Assignment: Every line of the records below from the line with "This screenshot has" up to and including the line with "Viewport: 1456px width, 819px height." must be reproduced exactly, and no line outside that range.

Dataset records:
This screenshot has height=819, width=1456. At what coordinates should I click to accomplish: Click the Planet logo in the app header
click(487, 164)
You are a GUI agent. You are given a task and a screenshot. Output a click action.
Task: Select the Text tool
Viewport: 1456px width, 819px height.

---

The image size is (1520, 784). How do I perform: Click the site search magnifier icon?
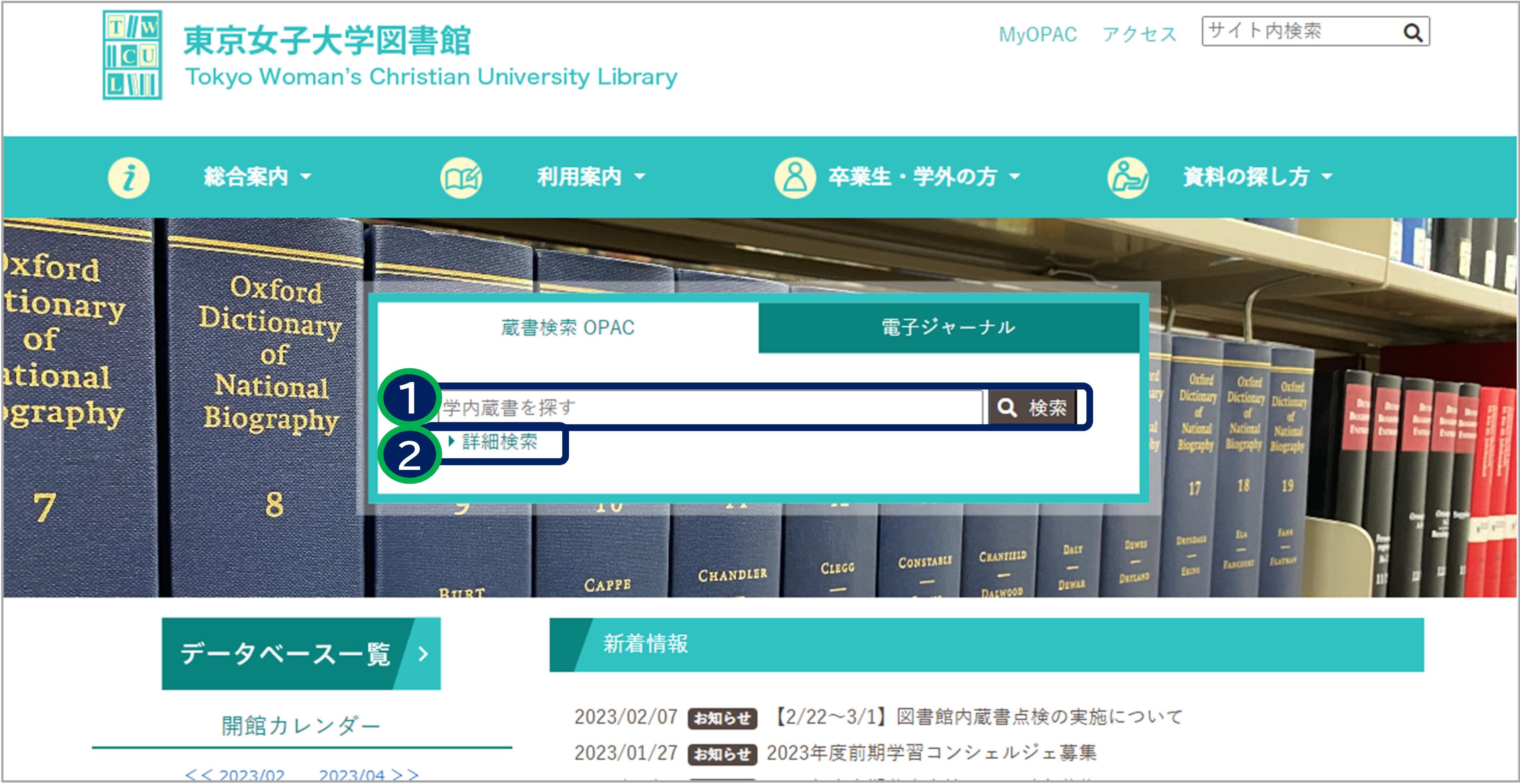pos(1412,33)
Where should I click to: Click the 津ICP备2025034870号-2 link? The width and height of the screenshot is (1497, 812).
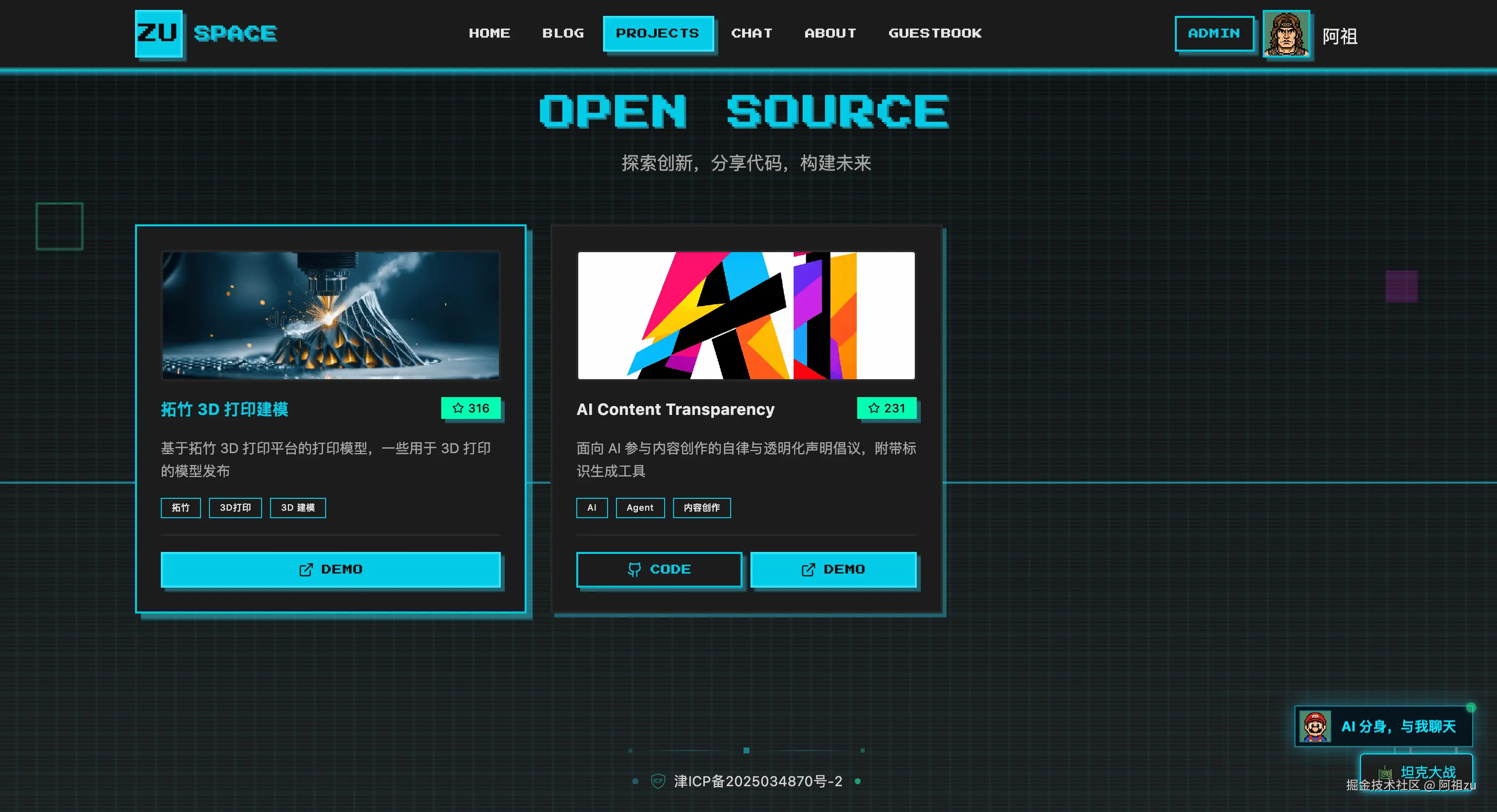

==

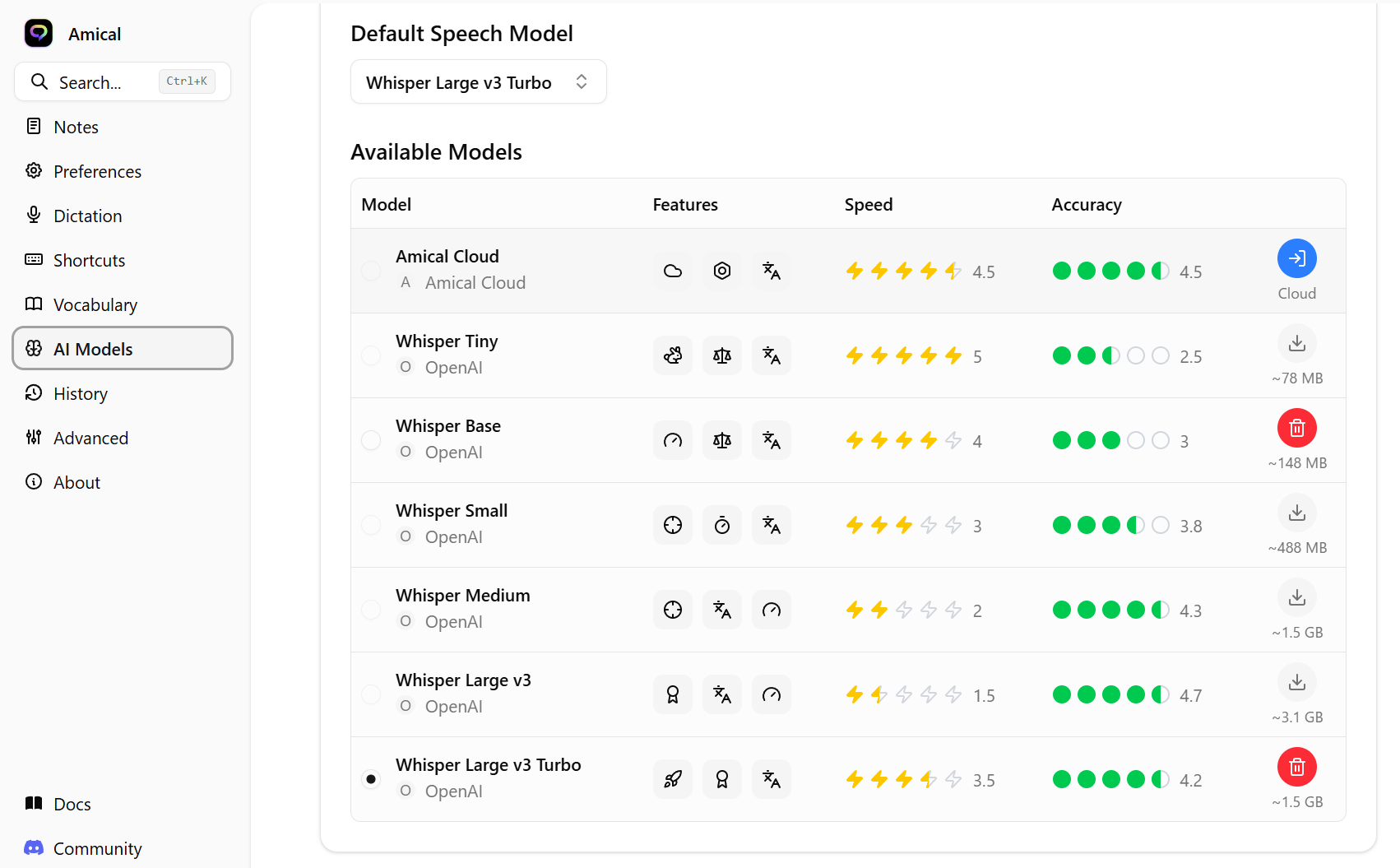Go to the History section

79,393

Task output:
This screenshot has height=819, width=1456. At what coordinates should I click to accomplish: Click the Planet logo in the app header
click(487, 164)
You are a GUI agent. You are given a task and a screenshot. Output a click action.
Task: Select the Text tool
Viewport: 1456px width, 819px height.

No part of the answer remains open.